Ibrahimovic libero a gennaio. Il pensiero del Milan

Il fuoriclasse svedese sta per lasciare gli Stati Uniti ed è tentato dal richiamo della serie A. Ai rossoneri farebbe assai comodo

Zlatan Ibrahimovic, 38 anni, pensa ad un suo possibile ritorno in Italia
Zlatan Ibrahimovic, 38 anni, pensa ad un suo possibile ritorno in Italia ANSA

MILANO - E' inevitabile che ogni qual volta Zlatan Ibrahimovic si rimetta (più o meno da solo) sul mercato, si riparli per lui di un ritorno al Milan. Inevitabile perchè il rossonero gli è rimasto nel cuore, perchè i tifosi lo sognano nonostante i 38 anni e perchè il campione svedese farebbe tanto, tantissimo comodo ad una squadra piena di giovanotti inesperti e alla ricerca complicata di quel quarto posto in campionato che per la società sarebbe vitale ma che raggiungere non sarà per nulla facile nella lotta con l'Atalanta e le due romane.

Idea

Ibrahimovic è convinto di lasciare gli Stati Uniti che gli vanno ormai stretti: va bene lo stipendio faraonico, va bene l'esperienza americana, va bene vivere a Los Angeles, ma il richiamo dell'Europa e del calcio che conta è troppo forte, così come la voglia di rimettersi in gioco in campionati più stimolanti per uno come il centravanti scandinavo che di primavere sul groppone ne avrà sì 38 ma che ha il fisico di un trentenne e la mentalità di chi ancora vuole vincere e vuole farlo in un mondo meno ovattato di quello statunitense dove il calcio ha ancora poche pressioni, non è e non sarai mai lo sport nazionale.

Scelta

Ed è la serie A il torneo che Ibrahimovic preferirebbe, forse quello che più ha amato in carriera: detto del Napoli, dell'Inter e perfino del Bologna (grazie alla presenza di Sinisa Mihajlovic) che timidamente o meno si sono fatte avanti e che sono piazze gradite allo svedese, in lizza se volesse potrebbe tornare anche il Milan che a gennaio ha bisogno di esperienza in una rosa troppo giovane.

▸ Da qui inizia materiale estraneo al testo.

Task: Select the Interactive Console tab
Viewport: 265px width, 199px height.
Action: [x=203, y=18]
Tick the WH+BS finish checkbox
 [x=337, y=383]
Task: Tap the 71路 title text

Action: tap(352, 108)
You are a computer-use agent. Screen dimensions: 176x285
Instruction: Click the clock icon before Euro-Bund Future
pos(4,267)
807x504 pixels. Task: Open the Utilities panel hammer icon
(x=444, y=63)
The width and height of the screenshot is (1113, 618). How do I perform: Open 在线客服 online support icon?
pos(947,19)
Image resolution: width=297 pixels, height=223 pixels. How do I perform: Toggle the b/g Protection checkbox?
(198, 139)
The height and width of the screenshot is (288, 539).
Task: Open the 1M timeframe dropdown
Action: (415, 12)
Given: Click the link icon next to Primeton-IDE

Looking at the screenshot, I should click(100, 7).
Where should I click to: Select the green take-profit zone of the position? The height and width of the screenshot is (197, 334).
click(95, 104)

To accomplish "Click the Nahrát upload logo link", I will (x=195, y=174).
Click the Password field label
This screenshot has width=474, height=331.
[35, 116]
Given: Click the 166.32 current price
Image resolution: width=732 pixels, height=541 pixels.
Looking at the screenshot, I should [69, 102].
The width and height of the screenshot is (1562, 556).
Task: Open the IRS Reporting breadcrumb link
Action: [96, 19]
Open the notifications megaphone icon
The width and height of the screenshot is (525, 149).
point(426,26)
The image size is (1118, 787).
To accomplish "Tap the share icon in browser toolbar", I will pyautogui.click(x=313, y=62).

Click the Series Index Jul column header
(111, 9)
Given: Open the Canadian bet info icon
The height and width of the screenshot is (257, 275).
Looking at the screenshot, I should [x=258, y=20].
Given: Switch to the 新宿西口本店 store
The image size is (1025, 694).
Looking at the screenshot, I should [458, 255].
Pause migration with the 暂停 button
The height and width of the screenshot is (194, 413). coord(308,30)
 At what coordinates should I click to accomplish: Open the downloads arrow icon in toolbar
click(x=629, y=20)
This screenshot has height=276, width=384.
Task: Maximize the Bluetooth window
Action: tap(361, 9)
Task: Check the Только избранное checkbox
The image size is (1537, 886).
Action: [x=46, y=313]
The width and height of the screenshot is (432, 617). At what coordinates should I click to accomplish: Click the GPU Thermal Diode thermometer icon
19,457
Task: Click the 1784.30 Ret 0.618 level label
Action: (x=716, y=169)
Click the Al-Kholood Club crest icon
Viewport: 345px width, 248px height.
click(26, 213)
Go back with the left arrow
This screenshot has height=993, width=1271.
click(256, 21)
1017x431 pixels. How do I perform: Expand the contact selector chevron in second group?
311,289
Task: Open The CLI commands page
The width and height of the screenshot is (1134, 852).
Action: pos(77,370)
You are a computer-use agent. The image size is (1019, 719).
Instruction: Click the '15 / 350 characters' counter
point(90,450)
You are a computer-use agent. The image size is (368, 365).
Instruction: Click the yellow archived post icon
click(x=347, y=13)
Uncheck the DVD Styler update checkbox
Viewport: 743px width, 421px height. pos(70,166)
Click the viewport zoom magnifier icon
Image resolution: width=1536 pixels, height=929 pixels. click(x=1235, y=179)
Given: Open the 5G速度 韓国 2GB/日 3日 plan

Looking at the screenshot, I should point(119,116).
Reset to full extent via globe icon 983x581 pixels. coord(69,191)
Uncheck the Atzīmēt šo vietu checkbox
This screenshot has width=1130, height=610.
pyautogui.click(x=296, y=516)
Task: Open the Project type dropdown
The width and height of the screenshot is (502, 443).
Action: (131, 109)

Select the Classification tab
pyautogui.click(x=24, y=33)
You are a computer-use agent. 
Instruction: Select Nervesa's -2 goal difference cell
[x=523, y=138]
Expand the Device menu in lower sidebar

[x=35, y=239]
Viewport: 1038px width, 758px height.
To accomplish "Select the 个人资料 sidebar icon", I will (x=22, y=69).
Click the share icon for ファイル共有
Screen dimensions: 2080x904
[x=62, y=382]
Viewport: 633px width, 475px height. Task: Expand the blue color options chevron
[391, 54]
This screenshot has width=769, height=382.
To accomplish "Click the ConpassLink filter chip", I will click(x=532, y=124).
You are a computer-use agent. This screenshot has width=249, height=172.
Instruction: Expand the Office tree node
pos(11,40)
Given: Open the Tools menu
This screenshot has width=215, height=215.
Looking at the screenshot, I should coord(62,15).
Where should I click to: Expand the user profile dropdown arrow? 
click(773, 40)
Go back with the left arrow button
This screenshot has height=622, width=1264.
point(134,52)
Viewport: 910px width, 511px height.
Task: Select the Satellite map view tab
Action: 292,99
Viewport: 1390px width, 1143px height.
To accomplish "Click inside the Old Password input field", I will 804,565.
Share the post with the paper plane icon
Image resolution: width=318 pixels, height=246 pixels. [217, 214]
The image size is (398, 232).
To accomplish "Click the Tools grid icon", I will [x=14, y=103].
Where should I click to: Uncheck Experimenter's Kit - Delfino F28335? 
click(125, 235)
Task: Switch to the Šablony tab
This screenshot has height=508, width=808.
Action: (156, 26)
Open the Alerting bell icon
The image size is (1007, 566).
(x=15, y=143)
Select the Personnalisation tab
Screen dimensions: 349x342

A gennaio del 2019 il ritorno di Ibrahimovic a Milanello sembrava cosa fatta, poi la lungimiranza e la genialità di Ivan Gazidis (appena sbarcato in Italia) bloccò tutto, creando pure le prime frazioni tra il manager sudafricano e Leonardo.

Volontà

Un anno dopo, se solo il Milan lo volesse, le cose potrebbero cambiare: il campione svedese farebbe davvero al caso dei rossoneri, in barba alla linea giovani imposta dal club; non sarebbe forse neanche un problema economico, semmai tecnico perchè rispetto a Napoli ed Inter, il Milan non potrebbe garantire ad Ibrahimovic traguardi particolarmente ambiziosi, inoltre il voltafaccia dell'anno scorso avrà certamente indispettito l'attaccante. Però nel cuore del fuoriclasse scandinavo c'è il rossonero, sarebbe accolto come un re, proprio ciò che piace a lui, e la dirigenza milanista su questo potrebbe e dovrebbe fare leva. L'operazione appare più complessa rispetto ad un anno fa, ma il Milan ha l'obbligo (morale e sportivo) di fare un tentativo, quel richiamo sentimentale che potrebbe, chissà, contare più di tutto il resto.